• Document:

● ● ● ● ● ● ●

At the points of its extremum, the following equalities hold:

$$\frac{\partial{\cal L}}{\partial x}=\frac{\partial{\cal L}}{\partial y}=\frac{\partial{\cal L}}{\partial z}=0.$$

We write these conditions in the explicit form:

$$2x+\displaystyle\frac{2\lambda x}{a_{1}^{2}}+\displaystyle\frac{\mu\gamma_{1}}{a_{1}^{2}}=0,\quad x=-\displaystyle\frac{\mu\gamma_{1}}{2\left(a_{1}^{2}+\lambda\right)},\quad 2y+\displaystyle\frac{2\lambda y}{a_{2}^{2}}+\displaystyle\frac{\mu\gamma_{2}}{a_{2}^{2}}=0,\quad y=-\displaystyle\frac{\mu\gamma_{2}}{2\left(a_{2}^{2}+\lambda\right)},$$

$$2z+\displaystyle\frac{2\lambda z}{a_{3}^{2}}+\displaystyle\frac{\mu\gamma_{3}}{a_{3}^{2}}=0,\quad z=-\displaystyle\frac{\mu\gamma_{3}}{2\left(a_{3}^{2}+\lambda\right)}.$$

(13)

We substitute the found \(x\), \(y\), and \(z\) into Eq. \((12)\):

$$\frac{\gamma_{1}^{2}}{a_{1}^{2}}\left(\lambda+a_{2}^{2}\right)\left(\lambda+a_{3}^{2}\right)+\frac{\gamma_{2}^{2}}{a_{2}^{2}}\left(\lambda+a_{1}^{2}\right)\left(\lambda+a_{3}^{2}\right)+\frac{\gamma_{3}^{2}}{a_{3}^{2}}\left(\lambda+a_{1}^{2}\right)\left(\lambda+a_{2}^{2}\right)=0.$$

Thus, \(\lambda\) satisfies the quadratic equation

$$k_{0}\lambda^{2}+k_{1}\lambda+k_{2}=0,$$

(14)

● ● ● ● ● ● ●

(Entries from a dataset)
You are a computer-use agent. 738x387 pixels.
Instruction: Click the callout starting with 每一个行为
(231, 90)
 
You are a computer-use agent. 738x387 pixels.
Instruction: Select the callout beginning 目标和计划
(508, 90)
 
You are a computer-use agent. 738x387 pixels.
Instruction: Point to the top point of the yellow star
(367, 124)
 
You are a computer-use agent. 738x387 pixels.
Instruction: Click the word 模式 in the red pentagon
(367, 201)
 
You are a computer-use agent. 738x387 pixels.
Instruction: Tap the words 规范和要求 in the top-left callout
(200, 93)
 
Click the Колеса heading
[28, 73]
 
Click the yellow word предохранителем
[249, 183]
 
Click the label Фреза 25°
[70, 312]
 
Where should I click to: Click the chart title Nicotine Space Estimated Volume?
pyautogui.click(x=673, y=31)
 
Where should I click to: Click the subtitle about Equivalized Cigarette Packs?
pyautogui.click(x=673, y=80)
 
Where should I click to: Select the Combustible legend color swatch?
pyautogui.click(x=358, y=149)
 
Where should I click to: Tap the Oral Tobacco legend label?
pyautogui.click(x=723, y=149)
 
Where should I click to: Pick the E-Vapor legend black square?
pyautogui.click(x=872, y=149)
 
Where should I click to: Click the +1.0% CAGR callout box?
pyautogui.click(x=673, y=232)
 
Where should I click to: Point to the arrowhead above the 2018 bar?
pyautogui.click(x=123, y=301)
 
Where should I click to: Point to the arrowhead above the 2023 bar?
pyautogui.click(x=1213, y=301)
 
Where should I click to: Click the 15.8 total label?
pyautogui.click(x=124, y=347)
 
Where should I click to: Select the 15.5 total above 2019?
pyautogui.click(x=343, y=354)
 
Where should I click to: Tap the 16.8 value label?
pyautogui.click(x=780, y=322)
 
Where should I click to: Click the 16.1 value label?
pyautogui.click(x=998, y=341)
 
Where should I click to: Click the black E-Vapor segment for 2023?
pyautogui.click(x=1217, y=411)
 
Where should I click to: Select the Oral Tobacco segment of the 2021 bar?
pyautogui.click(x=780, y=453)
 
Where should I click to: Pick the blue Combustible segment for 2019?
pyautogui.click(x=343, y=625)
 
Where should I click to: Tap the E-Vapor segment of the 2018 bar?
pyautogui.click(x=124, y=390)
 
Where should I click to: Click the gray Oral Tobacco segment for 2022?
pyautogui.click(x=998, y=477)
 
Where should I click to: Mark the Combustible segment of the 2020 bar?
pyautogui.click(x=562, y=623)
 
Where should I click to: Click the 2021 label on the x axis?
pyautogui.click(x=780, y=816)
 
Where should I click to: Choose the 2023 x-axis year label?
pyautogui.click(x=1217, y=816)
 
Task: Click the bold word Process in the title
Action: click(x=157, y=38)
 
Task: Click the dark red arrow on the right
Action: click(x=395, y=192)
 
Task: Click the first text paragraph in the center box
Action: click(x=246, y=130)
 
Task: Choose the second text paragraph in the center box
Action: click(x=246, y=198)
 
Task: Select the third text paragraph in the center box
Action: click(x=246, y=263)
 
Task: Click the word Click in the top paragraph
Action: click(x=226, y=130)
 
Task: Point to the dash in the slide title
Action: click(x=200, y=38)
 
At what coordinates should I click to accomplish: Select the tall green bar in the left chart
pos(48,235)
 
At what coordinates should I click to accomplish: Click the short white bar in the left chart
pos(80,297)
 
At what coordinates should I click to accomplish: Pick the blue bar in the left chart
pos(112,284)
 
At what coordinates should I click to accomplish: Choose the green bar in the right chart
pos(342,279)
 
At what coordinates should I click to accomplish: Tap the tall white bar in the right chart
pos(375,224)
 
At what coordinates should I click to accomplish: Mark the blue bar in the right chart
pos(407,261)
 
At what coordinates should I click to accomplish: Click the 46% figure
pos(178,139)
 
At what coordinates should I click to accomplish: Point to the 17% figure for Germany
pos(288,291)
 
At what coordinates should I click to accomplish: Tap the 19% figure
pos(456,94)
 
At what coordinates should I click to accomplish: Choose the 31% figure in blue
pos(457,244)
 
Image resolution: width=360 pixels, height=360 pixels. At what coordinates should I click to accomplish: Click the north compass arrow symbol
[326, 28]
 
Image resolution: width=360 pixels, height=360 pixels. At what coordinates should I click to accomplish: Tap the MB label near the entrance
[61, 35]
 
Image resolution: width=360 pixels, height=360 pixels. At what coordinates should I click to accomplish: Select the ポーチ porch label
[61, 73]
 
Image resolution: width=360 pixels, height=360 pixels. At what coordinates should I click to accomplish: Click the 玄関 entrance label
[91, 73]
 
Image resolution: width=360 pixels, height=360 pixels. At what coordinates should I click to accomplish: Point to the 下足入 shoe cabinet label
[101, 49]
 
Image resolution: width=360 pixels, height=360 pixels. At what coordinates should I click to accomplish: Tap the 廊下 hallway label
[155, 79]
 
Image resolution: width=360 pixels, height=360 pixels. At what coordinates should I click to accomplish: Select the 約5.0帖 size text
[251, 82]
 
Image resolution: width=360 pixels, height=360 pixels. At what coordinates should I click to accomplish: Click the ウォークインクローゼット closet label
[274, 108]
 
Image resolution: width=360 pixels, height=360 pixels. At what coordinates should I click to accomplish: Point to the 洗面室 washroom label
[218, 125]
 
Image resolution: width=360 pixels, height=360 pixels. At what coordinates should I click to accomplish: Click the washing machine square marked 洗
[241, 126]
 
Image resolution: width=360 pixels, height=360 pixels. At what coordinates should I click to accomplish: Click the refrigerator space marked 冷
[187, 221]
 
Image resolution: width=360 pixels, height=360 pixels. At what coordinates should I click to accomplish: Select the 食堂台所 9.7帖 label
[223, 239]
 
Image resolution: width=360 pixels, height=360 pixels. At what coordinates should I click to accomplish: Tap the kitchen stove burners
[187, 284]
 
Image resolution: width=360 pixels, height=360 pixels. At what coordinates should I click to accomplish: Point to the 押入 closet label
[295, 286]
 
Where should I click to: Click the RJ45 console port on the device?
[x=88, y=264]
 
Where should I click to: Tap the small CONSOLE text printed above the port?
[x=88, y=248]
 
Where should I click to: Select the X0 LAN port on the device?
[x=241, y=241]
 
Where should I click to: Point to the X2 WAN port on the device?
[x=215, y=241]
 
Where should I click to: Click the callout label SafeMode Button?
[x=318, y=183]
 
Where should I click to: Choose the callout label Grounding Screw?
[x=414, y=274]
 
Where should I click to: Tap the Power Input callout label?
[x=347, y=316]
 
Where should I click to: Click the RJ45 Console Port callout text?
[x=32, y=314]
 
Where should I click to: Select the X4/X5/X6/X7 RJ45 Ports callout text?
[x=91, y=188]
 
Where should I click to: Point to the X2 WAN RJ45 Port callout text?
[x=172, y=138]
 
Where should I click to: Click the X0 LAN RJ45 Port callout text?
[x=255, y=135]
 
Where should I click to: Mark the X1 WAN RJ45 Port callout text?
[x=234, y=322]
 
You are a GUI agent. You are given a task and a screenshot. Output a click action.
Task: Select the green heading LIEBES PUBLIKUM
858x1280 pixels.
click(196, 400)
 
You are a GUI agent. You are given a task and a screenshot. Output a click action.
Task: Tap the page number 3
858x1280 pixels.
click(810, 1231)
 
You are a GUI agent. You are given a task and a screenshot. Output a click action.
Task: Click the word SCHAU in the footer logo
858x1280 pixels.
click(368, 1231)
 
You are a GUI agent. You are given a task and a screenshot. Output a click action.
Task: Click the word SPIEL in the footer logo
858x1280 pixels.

● ● ● ● ● ● ●

• Set of tasks:
• 1. Answer these about the derivation of the extremum conditions:
(a) Which partial derivatives of the function are set equal to zero at its extremum points?
(b) Into which equation are the found x, y, and z substituted?
(c) What kind of equation does λ satisfy?
• 2. Rewrite the rows between the line holding "Task: Select the third" and the line holding "pos(375,224)", inclusive, changing "chart" to "graph" and leaving everything else the same.

• Task responses:
• 1.
(a) The partial derivatives of the function with respect to x, y, and z.
(b) Eq. (12).
(c) A quadratic equation, k₀λ² + k₁λ + k₂ = 0, numbered (14).

• 2.
Task: Select the third text paragraph in the center box
Action: click(x=246, y=263)
 
Task: Click the word Click in the top paragraph
Action: click(x=226, y=130)
 
Task: Point to the dash in the slide title
Action: click(x=200, y=38)
 
At what coordinates should I click to accomplish: Select the tall green bar in the left graph
pos(48,235)
 
At what coordinates should I click to accomplish: Click the short white bar in the left graph
pos(80,297)
 
At what coordinates should I click to accomplish: Pick the blue bar in the left graph
pos(112,284)
 
At what coordinates should I click to accomplish: Choose the green bar in the right graph
pos(342,279)
 
At what coordinates should I click to accomplish: Tap the tall white bar in the right graph
pos(375,224)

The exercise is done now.